This year’s hollyhocks are already looking rich and bountiful – and in entirely the wrong place. Each and every one of them, cleverly seeded from last year’s crop (or so I thought), has wedged itself up against the stone path at the very front of the main flower bed where it will not only screen from view every other plant in the vicinity but will, without doubt, fall over into the washing line.

The large leathery hollyhock leaves, knee-high and the size of dinner plates so far, are already in the way of the forget-me-nots and what’s left of the primroses. Hollyhocks are doubtless extroverts and I fear that I will kill them when I move them somewhere where they can’t make a big noise in front of all the other plants.

My plan is to dig them out and replant them against the north-facing fence most visible from the kitchen window. My overactive imagination has them blossoming abundantly, making a quaint-yet-current English display for anyone who might be washing up.

Digging them out is another issue. Suffolk is so dry, even after a night of storm rain last week, it’s hard to get a fork in the ground. I will move them with as much consideration for the titchy hair roots as I can.
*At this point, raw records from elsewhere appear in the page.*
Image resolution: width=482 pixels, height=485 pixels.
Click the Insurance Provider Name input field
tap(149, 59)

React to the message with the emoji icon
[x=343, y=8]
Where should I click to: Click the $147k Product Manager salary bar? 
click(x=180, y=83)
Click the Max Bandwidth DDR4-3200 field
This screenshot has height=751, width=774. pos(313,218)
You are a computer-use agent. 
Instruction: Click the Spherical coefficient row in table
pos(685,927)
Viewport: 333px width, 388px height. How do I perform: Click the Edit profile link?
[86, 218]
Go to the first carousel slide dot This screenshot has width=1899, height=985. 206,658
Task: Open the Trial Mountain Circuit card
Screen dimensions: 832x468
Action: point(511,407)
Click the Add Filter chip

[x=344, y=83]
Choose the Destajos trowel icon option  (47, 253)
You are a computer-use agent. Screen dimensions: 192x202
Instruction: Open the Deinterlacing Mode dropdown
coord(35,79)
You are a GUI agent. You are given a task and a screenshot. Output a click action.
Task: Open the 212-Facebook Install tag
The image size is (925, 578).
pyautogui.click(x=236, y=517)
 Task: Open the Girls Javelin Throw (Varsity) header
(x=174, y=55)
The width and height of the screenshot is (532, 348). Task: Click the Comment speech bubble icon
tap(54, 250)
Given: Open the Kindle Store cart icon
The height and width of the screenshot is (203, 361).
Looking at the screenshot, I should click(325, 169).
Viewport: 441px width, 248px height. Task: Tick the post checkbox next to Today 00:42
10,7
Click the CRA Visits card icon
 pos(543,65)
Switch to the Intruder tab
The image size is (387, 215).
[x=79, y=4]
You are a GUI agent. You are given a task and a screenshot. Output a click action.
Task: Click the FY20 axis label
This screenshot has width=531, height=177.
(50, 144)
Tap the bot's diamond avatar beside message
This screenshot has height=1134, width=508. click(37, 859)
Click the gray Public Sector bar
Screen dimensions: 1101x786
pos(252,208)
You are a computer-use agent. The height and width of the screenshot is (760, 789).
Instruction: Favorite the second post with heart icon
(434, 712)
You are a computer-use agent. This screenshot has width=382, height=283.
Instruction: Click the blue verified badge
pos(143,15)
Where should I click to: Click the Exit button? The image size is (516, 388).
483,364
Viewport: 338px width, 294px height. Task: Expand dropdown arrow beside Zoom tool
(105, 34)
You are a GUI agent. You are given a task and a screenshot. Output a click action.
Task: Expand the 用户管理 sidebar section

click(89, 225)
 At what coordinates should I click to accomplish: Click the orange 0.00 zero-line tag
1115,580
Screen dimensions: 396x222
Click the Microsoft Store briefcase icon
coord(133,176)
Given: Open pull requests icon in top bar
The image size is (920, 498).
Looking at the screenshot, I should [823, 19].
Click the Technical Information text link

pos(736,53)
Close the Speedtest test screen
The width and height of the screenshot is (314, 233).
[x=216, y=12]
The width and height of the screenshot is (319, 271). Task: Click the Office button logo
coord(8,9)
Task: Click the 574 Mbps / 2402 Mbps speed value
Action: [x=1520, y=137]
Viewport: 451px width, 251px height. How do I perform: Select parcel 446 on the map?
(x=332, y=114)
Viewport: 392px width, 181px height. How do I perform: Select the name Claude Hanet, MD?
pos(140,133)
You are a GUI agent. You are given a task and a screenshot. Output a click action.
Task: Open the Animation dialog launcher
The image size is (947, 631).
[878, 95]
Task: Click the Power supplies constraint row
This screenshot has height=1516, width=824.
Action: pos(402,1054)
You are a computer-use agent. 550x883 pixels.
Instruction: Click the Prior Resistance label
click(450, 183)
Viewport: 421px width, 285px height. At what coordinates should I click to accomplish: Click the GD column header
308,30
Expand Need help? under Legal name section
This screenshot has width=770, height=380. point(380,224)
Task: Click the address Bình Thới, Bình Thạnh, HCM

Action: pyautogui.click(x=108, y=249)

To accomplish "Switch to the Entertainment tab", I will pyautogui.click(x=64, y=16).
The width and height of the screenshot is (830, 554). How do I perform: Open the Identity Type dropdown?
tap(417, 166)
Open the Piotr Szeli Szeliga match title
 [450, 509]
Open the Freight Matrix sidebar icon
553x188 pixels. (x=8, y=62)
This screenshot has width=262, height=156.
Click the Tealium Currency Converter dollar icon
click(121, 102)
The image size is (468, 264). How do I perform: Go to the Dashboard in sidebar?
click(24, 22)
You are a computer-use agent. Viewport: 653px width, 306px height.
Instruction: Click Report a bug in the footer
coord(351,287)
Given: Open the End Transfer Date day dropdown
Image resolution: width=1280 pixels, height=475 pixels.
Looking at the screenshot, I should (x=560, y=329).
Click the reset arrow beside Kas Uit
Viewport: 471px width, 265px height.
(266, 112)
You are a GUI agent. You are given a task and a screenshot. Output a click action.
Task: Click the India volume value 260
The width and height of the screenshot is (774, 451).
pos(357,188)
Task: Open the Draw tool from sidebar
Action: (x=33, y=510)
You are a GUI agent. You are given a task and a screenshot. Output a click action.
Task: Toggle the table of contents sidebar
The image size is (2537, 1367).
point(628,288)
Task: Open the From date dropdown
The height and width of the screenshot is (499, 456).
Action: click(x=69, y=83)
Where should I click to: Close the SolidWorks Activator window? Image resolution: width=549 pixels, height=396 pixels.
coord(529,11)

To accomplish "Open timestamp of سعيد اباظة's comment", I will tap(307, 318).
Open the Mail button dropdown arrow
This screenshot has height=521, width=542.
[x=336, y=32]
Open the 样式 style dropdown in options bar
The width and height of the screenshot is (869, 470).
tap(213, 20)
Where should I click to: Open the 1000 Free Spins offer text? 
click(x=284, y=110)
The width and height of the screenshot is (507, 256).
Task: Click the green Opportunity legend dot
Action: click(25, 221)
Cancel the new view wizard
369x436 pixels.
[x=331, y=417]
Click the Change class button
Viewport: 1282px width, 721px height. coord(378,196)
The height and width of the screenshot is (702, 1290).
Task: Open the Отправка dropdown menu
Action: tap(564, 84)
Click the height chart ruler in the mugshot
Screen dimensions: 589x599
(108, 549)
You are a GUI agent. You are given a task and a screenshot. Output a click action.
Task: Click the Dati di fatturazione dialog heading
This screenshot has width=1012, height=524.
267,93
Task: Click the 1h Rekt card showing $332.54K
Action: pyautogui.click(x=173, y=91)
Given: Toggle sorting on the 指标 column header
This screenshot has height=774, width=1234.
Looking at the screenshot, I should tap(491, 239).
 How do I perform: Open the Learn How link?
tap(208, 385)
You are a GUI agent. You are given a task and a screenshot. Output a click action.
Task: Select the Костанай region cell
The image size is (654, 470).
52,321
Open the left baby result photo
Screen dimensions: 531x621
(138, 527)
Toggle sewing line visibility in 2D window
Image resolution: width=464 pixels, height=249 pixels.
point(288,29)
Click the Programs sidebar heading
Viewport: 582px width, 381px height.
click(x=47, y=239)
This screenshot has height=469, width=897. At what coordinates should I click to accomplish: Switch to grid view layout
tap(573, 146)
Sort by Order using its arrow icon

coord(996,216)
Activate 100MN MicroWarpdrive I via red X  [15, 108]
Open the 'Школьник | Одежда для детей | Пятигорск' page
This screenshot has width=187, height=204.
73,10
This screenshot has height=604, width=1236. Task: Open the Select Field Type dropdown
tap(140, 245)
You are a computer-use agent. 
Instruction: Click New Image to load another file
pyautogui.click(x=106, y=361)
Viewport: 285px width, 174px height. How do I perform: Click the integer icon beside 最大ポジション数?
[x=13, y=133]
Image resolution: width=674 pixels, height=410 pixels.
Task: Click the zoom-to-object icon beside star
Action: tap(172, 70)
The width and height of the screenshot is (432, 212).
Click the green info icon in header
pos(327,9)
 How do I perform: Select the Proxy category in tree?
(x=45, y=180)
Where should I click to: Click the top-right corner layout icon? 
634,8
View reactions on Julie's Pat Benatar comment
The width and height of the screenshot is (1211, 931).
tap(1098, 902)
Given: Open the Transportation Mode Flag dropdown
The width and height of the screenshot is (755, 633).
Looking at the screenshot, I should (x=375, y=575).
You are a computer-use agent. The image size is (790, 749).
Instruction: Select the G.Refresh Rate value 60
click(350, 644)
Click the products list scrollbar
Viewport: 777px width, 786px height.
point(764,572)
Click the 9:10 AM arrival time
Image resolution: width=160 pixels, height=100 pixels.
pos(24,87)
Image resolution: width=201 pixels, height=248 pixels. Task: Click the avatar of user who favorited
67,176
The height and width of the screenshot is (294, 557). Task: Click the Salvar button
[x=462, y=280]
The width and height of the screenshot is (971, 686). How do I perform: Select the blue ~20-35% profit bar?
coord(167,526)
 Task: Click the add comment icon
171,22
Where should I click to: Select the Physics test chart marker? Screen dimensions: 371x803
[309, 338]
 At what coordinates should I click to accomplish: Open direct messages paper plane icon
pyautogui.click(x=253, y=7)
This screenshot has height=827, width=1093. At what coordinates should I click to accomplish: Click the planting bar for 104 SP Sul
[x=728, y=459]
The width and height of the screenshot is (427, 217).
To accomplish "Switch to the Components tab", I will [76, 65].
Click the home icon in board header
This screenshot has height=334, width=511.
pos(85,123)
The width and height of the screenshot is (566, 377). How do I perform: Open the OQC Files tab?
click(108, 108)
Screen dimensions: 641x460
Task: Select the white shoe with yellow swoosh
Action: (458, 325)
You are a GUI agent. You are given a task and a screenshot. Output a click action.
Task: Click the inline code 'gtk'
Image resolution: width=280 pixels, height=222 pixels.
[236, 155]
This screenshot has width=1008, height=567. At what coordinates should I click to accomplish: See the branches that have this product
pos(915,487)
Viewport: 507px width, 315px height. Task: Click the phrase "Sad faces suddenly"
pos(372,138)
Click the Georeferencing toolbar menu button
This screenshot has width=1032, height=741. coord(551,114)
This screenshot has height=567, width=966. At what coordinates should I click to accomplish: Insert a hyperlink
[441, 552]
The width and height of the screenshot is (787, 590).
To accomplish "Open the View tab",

It makes me think about understanding situations in which something or someone flourishes. With regard to people, planting someone in a situation where they will produce their best and be happy is a skill that goes far beyond psychometric tests.

As we go forward, there can’t be a more important time to dig out and rearrange the leadership of the country. There appears now to be no one managing Boris Johnson, putting him in the right place for an attention-seeking extrovert. Poor Keir Starmer has grumbling chaos above him and grumbling throwbacks below him. Who’s helping him turn into someone that could be capable of winning an election? Who on earth is writing his speeches? It appears that no one is really in charge of either of the main parties.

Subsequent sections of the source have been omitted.